The Oki C530dn also benefits from a boldly marked control panel, with clearly labelled buttons and a simple pair of lights. There's very little here to confuse, and the Oki is less forbidding than a good many of the other high-end printers on the market.

Of course, part of the reason for it seeming less formidable than the Kyocera is, quite simply, because it is. You miss out on the immense capabilities of the FS-C5250DN. Take the paper handling. The standard input tray is a 250-sheet version – highly capable and found on many a laser in this feature, but it simply doesn't measure up to the Kyocera's hefty 500-sheet version. 

The additional multipurpose feeder is one of the best we've seen, and can take as many as 100 sheets. 

However, the maximum paper input of the Oki C530dn is more limited, and you can only push up the Oki to 880 sheets. This is still very strong, but for those who may need the very best paper handling they can find, the Oki comes a poor second to the meaty Kyocera Mita FS-C5250DN.

It's also worth noting that the Oki C530dn's drawer wasn't as rugged as the Kyocera's, and a couple of times we had to give it a strong shove in order to get it to slot into place.

Like the Kyocera, the Oki C530dn comes with 256MB of memory as standard, although in the case of the Oki this can only be pushed up to a maximum of 768MB - the Kyocera can go up to 1280MB. 

The 532MHz processor is a touch slow compared with the Kyocera's 667MHz version. The Oki doesn't have such a strong range of printer languages as the Kyocera, although the most important two - PCL 6 and PS3 support - are present and correct. We found the Oki C530dn to be a rather loud printer, and even when it's not printing, it can be emitting a loud hum. 

The Oki C530dn doesn't lack for speed, and while it again doesn't quite match up to the Kyocera, it comes very close. Its 22.3 pages per minute for text was very capable, and the output is reasonably crisp, if not particularly sensational in laser terms. 

Auto duplexing brings the speed down to 13.3ppm, which is a slightly larger drop than on the Kyocera. Nonetheless, even at 13.3ppm the duplex mode is viable - even if speed demons and the very impatient may prefer to stick to single-sided output. 
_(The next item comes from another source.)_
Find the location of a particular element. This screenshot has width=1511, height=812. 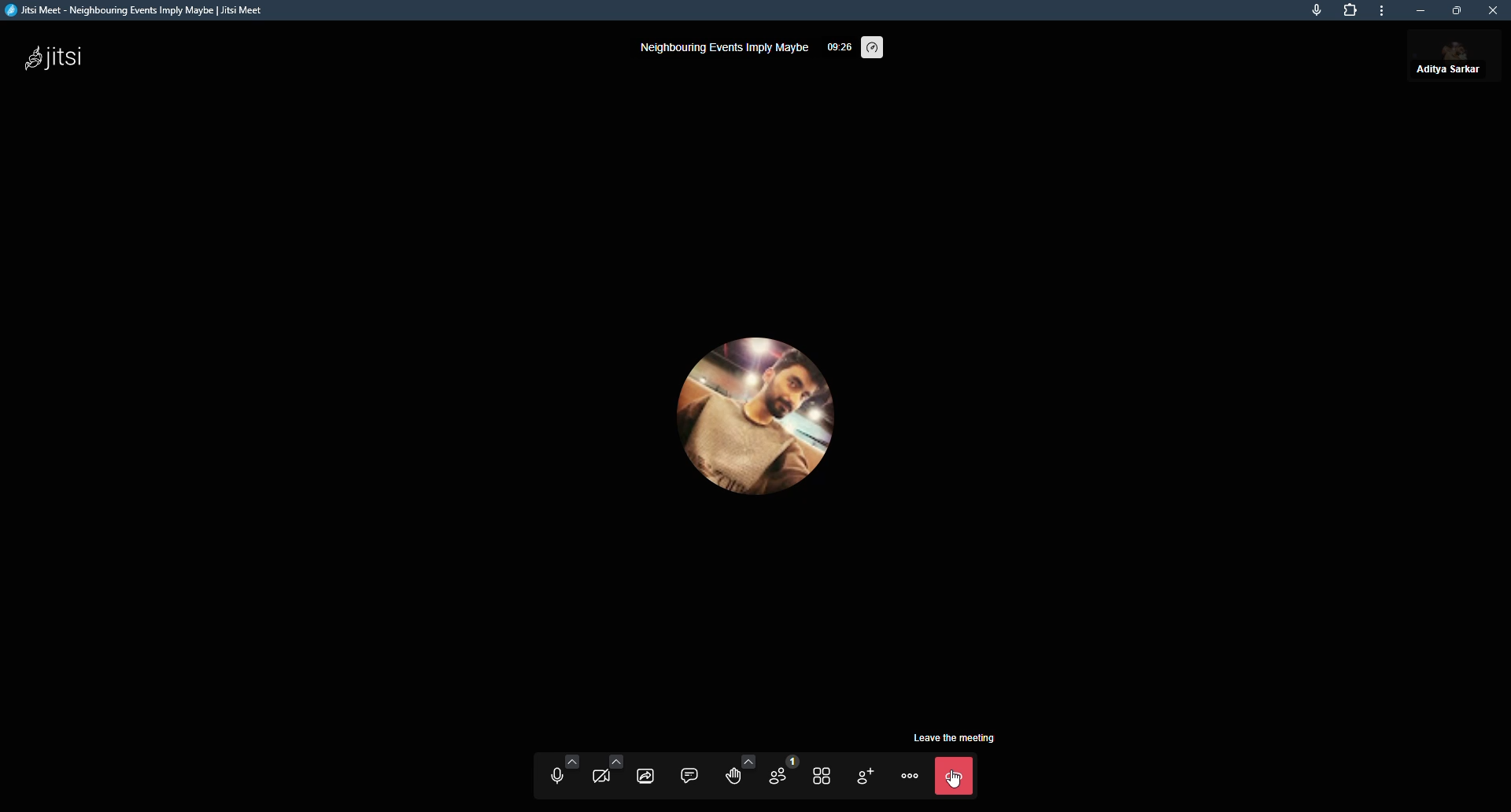

neighbouring events imply maybe is located at coordinates (726, 48).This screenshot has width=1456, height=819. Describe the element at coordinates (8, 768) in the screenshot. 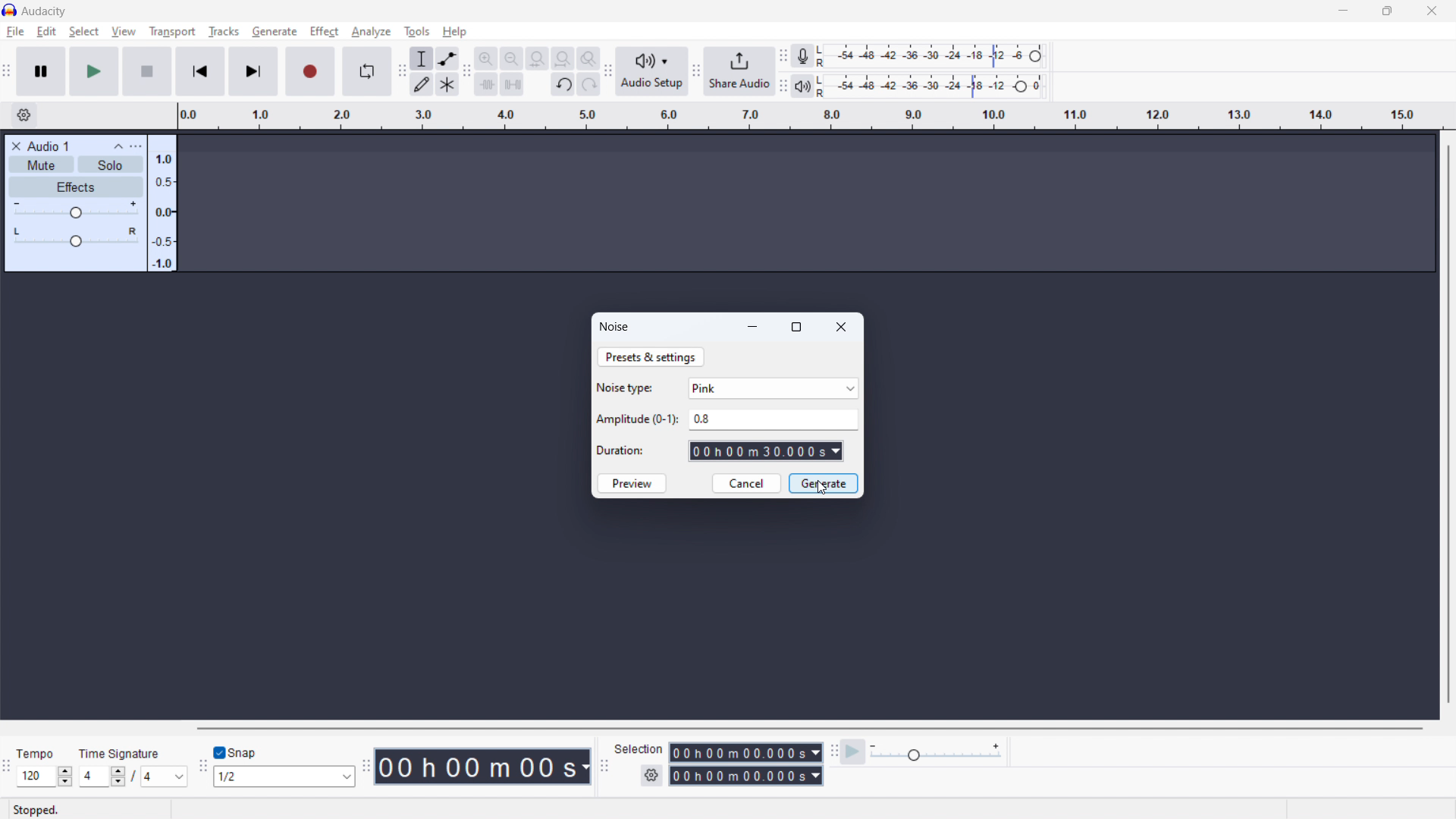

Colour was a little bit of an anti-climax. The speed (16.7ppm) was good, but the output wasn't as faithful to the source material as we would have liked, and some of the photos had a slightly unrealistic hue. It worked well enough for PowerPoint slides, though, and for general use the Oki is more than adequate.

As with the Kyocera, the Oki C530dn has outstanding running costs. Its text figures – just over one pence for a page of mono – were particularly strong.

The costs of 6.8p for a page of colour are still very reasonable, although not on a par with the Kyocera's ultra-generous 5.2p a page. 


It's not as good as the Kyocera FS-C5250DN. And that's really the problem for the Oki C530dn. At almost every step of the way, it finds itself being trumped by the Kyocera. The latter has far more potential for expansion, is faster and (for colour, at least) is cheaper on running costs. The Oki is cheaper to buy, but not by an awful lot. Given the choice, we'd find it hard to opt for the Oki first.